Building a strong classroom community helps your students feel welcomed, valued, and connected to each other. Being a teacher of very young students, I’ve always strived to have a classroom where my students feel safe, loved, and where they WANT to come to every day. A great way to help build a positive classroom environment is to use the bucket filler strategy. It is a concept that is simple for young students to understand and encourages good behavior and kindness to others. In this post I’m sharing some of my top bucket filler activities.

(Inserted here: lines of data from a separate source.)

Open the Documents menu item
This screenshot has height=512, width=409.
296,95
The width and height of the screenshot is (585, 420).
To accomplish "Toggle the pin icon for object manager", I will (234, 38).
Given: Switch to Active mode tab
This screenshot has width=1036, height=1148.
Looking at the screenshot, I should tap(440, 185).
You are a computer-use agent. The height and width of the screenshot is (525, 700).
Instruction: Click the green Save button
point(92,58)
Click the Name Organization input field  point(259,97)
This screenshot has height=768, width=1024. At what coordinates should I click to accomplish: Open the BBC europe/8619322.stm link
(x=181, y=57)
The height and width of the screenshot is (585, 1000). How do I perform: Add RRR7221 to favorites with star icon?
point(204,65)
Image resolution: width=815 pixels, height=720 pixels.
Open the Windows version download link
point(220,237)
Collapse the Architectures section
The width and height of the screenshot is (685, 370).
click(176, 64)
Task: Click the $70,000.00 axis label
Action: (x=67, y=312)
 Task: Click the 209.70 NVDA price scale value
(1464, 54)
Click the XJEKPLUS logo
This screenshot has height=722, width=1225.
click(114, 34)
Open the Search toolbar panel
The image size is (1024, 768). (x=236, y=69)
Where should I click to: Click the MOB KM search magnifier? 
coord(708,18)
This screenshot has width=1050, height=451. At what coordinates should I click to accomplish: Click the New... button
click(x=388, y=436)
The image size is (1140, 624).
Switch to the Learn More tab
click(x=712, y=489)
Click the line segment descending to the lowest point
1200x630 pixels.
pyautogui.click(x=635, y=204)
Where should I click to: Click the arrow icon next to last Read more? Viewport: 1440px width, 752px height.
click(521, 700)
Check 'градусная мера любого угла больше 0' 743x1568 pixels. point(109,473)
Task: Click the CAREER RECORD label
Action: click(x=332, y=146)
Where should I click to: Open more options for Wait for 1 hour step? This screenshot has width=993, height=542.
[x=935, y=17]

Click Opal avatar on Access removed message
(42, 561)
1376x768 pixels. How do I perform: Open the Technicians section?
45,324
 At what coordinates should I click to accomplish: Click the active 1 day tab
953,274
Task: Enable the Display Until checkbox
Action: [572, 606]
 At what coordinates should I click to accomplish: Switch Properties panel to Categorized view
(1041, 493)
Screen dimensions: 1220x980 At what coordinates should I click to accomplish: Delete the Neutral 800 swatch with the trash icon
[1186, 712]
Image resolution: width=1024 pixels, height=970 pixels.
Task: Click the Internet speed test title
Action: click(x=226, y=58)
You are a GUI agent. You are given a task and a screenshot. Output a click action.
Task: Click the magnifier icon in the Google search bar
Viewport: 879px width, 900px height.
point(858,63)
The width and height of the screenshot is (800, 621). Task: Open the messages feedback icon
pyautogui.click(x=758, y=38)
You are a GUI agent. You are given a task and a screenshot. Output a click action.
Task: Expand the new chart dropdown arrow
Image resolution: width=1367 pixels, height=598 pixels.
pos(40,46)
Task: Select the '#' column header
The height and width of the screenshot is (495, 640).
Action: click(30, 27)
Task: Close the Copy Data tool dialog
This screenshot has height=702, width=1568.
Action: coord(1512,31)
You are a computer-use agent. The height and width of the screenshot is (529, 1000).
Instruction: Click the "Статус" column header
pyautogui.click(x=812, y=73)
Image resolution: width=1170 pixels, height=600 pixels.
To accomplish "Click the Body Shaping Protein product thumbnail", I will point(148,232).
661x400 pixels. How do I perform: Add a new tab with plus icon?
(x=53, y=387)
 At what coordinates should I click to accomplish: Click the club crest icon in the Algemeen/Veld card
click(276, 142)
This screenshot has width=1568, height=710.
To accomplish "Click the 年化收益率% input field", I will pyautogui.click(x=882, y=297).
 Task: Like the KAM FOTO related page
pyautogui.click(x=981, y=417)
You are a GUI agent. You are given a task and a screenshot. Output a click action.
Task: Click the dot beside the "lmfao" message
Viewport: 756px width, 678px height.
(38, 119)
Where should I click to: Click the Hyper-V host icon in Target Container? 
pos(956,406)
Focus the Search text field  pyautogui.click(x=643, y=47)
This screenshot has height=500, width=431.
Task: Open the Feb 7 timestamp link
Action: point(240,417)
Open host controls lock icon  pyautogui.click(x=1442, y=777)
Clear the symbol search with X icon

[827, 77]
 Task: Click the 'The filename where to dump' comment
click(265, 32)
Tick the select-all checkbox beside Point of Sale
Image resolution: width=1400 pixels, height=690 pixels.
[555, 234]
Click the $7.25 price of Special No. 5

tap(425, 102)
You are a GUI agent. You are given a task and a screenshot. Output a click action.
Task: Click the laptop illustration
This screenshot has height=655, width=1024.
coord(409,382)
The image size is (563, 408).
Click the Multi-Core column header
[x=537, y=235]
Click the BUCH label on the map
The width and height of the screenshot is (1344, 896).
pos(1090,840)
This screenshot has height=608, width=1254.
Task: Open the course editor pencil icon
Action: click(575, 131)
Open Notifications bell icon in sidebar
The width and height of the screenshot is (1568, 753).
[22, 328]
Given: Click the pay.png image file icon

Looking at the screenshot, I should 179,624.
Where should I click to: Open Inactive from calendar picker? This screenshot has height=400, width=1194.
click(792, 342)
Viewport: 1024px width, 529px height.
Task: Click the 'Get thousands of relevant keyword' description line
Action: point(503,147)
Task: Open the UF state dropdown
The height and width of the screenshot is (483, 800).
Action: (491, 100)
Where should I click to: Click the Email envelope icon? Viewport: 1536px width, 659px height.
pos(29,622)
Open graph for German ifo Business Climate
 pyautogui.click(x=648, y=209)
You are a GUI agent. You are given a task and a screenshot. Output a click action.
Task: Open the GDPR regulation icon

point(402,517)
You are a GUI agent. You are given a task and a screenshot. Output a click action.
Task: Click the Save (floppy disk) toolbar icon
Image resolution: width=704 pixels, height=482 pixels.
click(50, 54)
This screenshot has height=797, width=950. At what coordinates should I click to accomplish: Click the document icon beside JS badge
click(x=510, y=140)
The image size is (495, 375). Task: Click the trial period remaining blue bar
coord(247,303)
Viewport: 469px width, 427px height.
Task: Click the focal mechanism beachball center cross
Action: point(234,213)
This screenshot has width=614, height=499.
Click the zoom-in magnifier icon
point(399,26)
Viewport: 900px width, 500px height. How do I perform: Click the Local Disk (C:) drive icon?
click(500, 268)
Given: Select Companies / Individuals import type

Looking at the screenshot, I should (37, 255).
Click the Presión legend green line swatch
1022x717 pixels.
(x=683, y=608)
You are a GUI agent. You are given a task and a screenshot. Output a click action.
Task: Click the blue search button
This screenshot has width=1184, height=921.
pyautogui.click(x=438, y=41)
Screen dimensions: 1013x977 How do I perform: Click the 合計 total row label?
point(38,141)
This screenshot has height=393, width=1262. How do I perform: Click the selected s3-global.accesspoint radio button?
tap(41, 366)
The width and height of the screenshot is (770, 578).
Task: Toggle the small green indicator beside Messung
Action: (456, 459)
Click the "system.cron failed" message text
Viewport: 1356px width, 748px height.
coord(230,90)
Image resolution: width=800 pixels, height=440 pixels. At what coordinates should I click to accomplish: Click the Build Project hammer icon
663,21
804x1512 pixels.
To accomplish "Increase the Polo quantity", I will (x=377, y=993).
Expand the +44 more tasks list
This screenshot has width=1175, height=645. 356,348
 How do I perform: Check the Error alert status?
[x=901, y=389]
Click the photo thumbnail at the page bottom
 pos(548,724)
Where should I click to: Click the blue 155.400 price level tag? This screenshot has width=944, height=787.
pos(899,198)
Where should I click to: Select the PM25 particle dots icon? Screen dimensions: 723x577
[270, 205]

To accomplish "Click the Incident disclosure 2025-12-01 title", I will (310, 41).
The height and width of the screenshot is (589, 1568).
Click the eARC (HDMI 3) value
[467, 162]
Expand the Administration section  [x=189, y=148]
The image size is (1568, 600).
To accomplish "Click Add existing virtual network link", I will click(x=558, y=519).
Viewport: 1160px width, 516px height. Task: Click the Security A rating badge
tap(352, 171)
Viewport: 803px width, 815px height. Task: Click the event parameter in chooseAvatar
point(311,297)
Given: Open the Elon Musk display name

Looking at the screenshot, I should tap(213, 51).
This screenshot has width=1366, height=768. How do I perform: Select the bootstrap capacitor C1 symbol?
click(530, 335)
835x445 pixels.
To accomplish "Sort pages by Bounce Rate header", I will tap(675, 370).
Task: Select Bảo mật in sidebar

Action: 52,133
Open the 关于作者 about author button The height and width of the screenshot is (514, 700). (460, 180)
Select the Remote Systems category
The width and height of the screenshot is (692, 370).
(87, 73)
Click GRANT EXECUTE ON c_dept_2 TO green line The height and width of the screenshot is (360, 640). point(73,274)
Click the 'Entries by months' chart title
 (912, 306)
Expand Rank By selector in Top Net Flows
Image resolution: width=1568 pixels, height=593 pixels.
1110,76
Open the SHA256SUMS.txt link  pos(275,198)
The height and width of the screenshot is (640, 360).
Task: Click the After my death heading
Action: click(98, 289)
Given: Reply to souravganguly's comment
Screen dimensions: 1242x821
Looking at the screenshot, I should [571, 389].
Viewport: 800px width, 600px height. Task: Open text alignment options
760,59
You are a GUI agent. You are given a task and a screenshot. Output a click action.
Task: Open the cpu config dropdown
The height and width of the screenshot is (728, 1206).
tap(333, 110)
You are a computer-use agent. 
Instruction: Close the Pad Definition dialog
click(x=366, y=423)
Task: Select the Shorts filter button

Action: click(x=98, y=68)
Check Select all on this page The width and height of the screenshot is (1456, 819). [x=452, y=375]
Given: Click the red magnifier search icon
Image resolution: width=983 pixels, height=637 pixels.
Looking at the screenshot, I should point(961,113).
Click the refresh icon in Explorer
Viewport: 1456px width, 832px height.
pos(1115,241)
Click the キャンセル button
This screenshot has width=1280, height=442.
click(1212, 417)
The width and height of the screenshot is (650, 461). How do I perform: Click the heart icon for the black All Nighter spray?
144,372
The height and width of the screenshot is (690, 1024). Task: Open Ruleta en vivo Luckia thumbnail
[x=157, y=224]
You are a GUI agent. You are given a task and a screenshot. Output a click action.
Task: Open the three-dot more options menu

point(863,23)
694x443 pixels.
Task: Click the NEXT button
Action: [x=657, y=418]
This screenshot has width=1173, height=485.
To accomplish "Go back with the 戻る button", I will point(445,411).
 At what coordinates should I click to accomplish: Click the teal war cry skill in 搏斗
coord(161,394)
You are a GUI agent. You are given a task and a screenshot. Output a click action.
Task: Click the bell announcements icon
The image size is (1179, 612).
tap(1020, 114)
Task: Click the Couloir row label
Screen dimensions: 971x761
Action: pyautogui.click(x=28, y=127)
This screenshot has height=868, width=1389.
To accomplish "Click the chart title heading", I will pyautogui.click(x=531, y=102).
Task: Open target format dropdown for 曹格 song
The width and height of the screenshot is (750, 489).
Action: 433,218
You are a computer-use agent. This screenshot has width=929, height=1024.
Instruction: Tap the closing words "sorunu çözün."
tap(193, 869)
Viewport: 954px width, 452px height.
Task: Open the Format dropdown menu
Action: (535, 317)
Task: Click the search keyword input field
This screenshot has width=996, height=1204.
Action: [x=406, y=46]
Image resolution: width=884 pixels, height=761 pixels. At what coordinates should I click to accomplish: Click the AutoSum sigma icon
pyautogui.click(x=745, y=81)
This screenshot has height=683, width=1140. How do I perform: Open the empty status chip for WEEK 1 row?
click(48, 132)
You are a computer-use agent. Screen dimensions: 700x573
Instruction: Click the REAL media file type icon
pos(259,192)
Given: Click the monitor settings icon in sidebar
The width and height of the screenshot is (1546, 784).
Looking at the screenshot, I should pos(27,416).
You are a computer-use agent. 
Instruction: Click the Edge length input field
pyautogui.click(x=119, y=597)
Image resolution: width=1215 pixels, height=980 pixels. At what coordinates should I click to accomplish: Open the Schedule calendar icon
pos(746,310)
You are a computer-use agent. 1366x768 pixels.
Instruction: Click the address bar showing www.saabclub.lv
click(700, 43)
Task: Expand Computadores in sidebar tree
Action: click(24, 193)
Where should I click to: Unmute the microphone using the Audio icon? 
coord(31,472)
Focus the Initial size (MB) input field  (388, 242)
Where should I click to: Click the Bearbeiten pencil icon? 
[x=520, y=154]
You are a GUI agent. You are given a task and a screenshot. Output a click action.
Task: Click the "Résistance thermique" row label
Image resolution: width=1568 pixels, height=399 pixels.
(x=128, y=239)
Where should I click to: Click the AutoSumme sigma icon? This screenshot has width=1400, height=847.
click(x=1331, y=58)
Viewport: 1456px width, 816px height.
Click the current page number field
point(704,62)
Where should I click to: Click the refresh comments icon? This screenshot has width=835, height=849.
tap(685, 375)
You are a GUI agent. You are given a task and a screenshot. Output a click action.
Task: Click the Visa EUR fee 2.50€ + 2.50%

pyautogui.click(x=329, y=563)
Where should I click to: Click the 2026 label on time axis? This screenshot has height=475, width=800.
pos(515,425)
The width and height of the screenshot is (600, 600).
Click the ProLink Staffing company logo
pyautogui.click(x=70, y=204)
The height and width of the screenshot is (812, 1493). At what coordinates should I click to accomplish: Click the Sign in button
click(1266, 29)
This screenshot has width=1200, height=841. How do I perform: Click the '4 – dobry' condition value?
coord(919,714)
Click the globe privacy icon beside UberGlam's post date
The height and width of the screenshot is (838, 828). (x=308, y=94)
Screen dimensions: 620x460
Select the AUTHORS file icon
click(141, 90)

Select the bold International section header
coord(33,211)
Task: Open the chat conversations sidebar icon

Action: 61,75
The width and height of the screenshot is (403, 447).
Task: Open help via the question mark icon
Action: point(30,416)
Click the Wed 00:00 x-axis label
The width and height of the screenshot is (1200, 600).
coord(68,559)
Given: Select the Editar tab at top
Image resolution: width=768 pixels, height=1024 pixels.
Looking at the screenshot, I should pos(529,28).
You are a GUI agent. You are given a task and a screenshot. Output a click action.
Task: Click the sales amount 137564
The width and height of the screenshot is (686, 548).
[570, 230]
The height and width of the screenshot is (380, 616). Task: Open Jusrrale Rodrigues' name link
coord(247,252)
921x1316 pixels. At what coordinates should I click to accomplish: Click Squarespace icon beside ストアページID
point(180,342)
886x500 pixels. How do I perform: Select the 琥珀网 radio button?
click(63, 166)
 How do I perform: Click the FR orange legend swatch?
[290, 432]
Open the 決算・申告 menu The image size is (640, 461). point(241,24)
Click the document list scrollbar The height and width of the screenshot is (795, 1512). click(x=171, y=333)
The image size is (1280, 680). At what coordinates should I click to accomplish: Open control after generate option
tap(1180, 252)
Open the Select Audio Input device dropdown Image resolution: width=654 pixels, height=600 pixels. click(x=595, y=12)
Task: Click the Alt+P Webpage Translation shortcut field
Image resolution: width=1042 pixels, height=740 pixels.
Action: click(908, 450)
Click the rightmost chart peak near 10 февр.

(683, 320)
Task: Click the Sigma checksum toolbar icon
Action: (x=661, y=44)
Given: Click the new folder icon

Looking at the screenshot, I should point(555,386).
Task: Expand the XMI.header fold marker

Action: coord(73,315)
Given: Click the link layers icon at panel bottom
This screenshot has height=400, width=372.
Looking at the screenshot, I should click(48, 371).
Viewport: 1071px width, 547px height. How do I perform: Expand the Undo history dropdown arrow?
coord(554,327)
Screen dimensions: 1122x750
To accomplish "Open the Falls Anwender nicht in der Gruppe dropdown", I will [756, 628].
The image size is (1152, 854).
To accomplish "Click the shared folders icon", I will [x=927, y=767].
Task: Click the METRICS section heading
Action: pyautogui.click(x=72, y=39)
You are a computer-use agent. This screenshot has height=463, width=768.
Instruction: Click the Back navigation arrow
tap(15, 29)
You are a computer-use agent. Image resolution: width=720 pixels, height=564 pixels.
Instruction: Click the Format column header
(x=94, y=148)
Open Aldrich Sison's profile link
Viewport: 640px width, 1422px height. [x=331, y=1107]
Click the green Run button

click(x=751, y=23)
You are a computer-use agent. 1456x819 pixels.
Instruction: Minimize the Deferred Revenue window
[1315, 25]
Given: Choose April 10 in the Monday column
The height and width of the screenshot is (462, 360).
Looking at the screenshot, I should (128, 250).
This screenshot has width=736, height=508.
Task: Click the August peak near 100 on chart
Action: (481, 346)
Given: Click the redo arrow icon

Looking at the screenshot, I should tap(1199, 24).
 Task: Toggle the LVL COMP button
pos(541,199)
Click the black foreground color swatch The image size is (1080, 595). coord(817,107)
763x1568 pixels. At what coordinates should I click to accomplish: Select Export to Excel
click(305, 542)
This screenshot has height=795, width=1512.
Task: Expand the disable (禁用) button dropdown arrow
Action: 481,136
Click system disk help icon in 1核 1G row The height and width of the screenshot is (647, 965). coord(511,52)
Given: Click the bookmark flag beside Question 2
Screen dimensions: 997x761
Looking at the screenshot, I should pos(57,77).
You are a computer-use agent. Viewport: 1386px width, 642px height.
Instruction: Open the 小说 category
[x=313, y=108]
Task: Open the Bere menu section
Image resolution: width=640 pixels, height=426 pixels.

Bucket Filler Activities, Bulletin Board Idea, & Awards, Treats

Bucket Filler Books

The bucket filler concept became popular because of several children’s books. I use Tom Rath’s How Full is Your Bucket? For Kids book to introduce my students to the bucket filler concept and then follow up with Have You Filled a Bucket Today? A Guide to Daily Happiness for Kids by Carol McCloud.

bucket filler books

The basic gist of the books and bucket filler theme is that we all carry around invisible buckets that represent our level of happiness. Our buckets get filled when we receive love and happiness from others or when we spread love and happiness to others.  When our buckets are full, we feel happy.

Our buckets spill or empty when others are mean to us, when we feel sad or when we are cruel to others and “dip” out of their buckets. When our buckets are empty, we feel sad.

The objective is to keep everyone’s bucket full by being bucket fillers, not bucket spillers or dippers. Bucket fillers fill each others’ buckets by being kind, following the class rules, sharing, and caring for each other.

I also like to read these 2 additional Carol McCloud books:

Bucket Filling from A to Z: The Key to Being Happy
Fill a Bucket: A Guide to Daily Happiness for Young Children

Visual Explanation of Bucket Filling & Spilling

Since I work with young students, I like to use visual explanations as much as possible to help them understand concepts. This is an activity that you can choose to do when first explaining the bucket filler strategy or after reading any of the bucket filler books previously mentioned.

Make a bucket by attaching a pipe cleaner to the top of a Styrofoam or Dixie Cup to resemble a bucket handle.

You can use real water, water beads, blue pom-poms, foam heart or star shapes as bucket fillers.  I’ve found that water beads and pom-poms work well.

bucket filler activity for young students

Show students the bucket. Explain that it is similar to our buckets, however we can see this bucket and our buckets are invisible.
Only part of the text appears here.